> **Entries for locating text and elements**
>>

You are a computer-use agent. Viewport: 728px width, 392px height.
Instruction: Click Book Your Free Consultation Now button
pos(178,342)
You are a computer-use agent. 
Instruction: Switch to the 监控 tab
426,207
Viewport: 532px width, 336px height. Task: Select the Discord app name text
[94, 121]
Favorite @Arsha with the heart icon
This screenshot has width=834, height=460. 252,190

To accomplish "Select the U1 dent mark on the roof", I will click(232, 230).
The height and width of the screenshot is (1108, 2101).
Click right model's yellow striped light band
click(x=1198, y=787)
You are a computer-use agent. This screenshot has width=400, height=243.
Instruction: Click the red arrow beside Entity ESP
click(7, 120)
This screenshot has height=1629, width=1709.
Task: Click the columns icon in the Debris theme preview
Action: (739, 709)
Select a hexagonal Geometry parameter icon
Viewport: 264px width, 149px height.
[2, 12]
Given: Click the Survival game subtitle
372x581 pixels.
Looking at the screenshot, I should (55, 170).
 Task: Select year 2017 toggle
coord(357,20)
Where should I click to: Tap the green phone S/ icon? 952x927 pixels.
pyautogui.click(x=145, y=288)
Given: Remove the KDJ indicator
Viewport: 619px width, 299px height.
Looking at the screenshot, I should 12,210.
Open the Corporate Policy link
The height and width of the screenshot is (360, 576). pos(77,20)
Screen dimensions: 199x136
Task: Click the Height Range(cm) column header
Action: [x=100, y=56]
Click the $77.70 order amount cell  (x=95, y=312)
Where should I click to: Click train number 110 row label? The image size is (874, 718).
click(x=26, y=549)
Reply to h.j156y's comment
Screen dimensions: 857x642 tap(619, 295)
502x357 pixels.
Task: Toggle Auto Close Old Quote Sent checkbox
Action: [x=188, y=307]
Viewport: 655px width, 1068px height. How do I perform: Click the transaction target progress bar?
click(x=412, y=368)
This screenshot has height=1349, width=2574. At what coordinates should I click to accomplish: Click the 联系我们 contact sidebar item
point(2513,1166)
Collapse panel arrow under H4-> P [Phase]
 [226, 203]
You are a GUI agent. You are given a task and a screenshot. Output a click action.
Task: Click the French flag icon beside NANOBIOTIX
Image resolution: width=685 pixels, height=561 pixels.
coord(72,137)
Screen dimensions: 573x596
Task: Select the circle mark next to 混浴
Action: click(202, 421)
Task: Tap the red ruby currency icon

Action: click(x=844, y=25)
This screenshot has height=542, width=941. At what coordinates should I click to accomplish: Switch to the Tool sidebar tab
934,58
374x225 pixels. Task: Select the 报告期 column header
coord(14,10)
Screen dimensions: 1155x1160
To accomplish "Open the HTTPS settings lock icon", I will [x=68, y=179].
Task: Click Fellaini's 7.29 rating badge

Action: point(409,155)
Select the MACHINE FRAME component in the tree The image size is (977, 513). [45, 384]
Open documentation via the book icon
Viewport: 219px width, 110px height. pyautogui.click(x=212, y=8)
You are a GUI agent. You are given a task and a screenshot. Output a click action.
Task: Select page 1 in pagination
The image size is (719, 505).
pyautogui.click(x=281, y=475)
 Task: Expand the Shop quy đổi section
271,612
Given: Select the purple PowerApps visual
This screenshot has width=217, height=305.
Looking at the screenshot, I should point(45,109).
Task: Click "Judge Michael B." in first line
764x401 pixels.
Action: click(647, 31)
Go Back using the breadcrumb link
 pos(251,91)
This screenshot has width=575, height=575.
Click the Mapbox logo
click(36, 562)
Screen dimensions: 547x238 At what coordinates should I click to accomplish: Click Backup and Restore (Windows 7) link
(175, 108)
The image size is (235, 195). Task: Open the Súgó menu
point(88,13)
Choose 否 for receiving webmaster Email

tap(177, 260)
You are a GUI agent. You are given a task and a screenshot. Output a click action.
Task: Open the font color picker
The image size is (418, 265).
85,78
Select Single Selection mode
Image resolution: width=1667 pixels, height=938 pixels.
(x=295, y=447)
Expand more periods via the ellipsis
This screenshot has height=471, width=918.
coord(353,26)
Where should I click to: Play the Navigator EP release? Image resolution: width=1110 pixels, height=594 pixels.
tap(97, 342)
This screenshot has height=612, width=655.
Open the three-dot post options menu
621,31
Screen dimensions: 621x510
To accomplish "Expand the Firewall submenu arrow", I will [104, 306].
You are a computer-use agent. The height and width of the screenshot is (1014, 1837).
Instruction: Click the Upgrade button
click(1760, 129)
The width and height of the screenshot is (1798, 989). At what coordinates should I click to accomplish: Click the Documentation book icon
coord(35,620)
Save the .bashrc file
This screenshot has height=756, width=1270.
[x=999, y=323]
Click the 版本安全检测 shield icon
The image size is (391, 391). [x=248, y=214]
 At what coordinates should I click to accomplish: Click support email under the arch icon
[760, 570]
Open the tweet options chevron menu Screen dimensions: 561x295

<<

> **Prompt**
Recast all the rows above as a JSON list of strings, with one string for each line and blank lines left out.

> **Result below**
[
  "You are a computer-use agent. Viewport: 728px width, 392px height.",
  "Instruction: Click Book Your Free Consultation Now button",
  "pos(178,342)",
  "You are a computer-use agent. ",
  "Instruction: Switch to the 监控 tab",
  "426,207",
  "Viewport: 532px width, 336px height. Task: Select the Discord app name text",
  "[94, 121]",
  "Favorite @Arsha with the heart icon",
  "This screenshot has width=834, height=460. 252,190",
  "To accomplish \"Select the U1 dent mark on the roof\", I will click(232, 230).",
  "The height and width of the screenshot is (1108, 2101).",
  "Click right model's yellow striped light band",
  "click(x=1198, y=787)",
  "You are a computer-use agent. This screenshot has width=400, height=243.",
  "Instruction: Click the red arrow beside Entity ESP",
  "click(7, 120)",
  "This screenshot has height=1629, width=1709.",
  "Task: Click the columns icon in the Debris theme preview",
  "Action: (739, 709)",
  "Select a hexagonal Geometry parameter icon",
  "Viewport: 264px width, 149px height.",
  "[2, 12]",
  "Given: Click the Survival game subtitle",
  "372x581 pixels.",
  "Looking at the screenshot, I should (55, 170).",
  " Task: Select year 2017 toggle",
  "coord(357,20)",
  "Where should I click to: Tap the green phone S/ icon? 952x927 pixels.",
  "pyautogui.click(x=145, y=288)",
  "Given: Remove the KDJ indicator",
  "Viewport: 619px width, 299px height.",
  "Looking at the screenshot, I should 12,210.",
  "Open the Corporate Policy link",
  "The height and width of the screenshot is (360, 576). pos(77,20)",
  "Screen dimensions: 199x136",
  "Task: Click the Height Range(cm) column header",
  "Action: [x=100, y=56]",
  "Click the $77.70 order amount cell  (x=95, y=312)",
  "Where should I click to: Click train number 110 row label? The image size is (874, 718).",
  "click(x=26, y=549)",
  "Reply to h.j156y's comment",
  "Screen dimensions: 857x642 tap(619, 295)",
  "502x357 pixels.",
  "Task: Toggle Auto Close Old Quote Sent checkbox",
  "Action: [x=188, y=307]",
  "Viewport: 655px width, 1068px height. How do I perform: Click the transaction target progress bar?",
  "click(x=412, y=368)",
  "This screenshot has height=1349, width=2574. At what coordinates should I click to accomplish: Click the 联系我们 contact sidebar item",
  "point(2513,1166)",
  "Collapse panel arrow under H4-> P [Phase]",
  " [226, 203]",
  "You are a GUI agent. You are given a task and a screenshot. Output a click action.",
  "Task: Click the French flag icon beside NANOBIOTIX",
  "Image resolution: width=685 pixels, height=561 pixels.",
  "coord(72,137)",
  "Screen dimensions: 573x596",
  "Task: Select the circle mark next to 混浴",
  "Action: click(202, 421)",
  "Task: Tap the red ruby currency icon",
  "Action: click(x=844, y=25)",
  "This screenshot has height=542, width=941. At what coordinates should I click to accomplish: Switch to the Tool sidebar tab",
  "934,58",
  "374x225 pixels. Task: Select the 报告期 column header",
  "coord(14,10)",
  "Screen dimensions: 1155x1160",
  "To accomplish \"Open the HTTPS settings lock icon\", I will [x=68, y=179].",
  "Task: Click Fellaini's 7.29 rating badge",
  "Action: point(409,155)",
  "Select the MACHINE FRAME component in the tree The image size is (977, 513). [45, 384]",
  "Open documentation via the book icon",
  "Viewport: 219px width, 110px height. pyautogui.click(x=212, y=8)",
  "You are a GUI agent. You are given a task and a screenshot. Output a click action.",
  "Task: Select page 1 in pagination",
  "The image size is (719, 505).",
  "pyautogui.click(x=281, y=475)",
  " Task: Expand the Shop quy đổi section",
  "271,612",
  "Given: Select the purple PowerApps visual",
  "This screenshot has width=217, height=305.",
  "Looking at the screenshot, I should point(45,109).",
  "Task: Click \"Judge Michael B.\" in first line",
  "764x401 pixels.",
  "Action: click(647, 31)",
  "Go Back using the breadcrumb link",
  " pos(251,91)",
  "This screenshot has width=575, height=575.",
  "Click the Mapbox logo",
  "click(36, 562)",
  "Screen dimensions: 547x238 At what coordinates should I click to accomplish: Click Backup and Restore (Windows 7) link",
  "(175, 108)",
  "The image size is (235, 195). Task: Open the Súgó menu",
  "point(88,13)",
  "Choose 否 for receiving webmaster Email",
  "tap(177, 260)",
  "You are a GUI agent. You are given a task and a screenshot. Output a click action.",
  "Task: Open the font color picker",
  "The image size is (418, 265).",
  "85,78",
  "Select Single Selection mode",
  "Image resolution: width=1667 pixels, height=938 pixels.",
  "(x=295, y=447)",
  "Expand more periods via the ellipsis",
  "This screenshot has height=471, width=918.",
  "coord(353,26)",
  "Where should I click to: Play the Navigator EP release? Image resolution: width=1110 pixels, height=594 pixels.",
  "tap(97, 342)",
  "This screenshot has height=612, width=655.",
  "Open the three-dot post options menu",
  "621,31",
  "Screen dimensions: 621x510",
  "To accomplish \"Expand the Firewall submenu arrow\", I will [104, 306].",
  "You are a computer-use agent. The height and width of the screenshot is (1014, 1837).",
  "Instruction: Click the Upgrade button",
  "click(1760, 129)",
  "The width and height of the screenshot is (1798, 989). At what coordinates should I click to accomplish: Click the Documentation book icon",
  "coord(35,620)",
  "Save the .bashrc file",
  "This screenshot has height=756, width=1270.",
  "[x=999, y=323]",
  "Click the 版本安全检测 shield icon",
  "The image size is (391, 391). [x=248, y=214]",
  " At what coordinates should I click to accomplish: Click support email under the arch icon",
  "[760, 570]",
  "Open the tweet options chevron menu Screen dimensions: 561x295"
]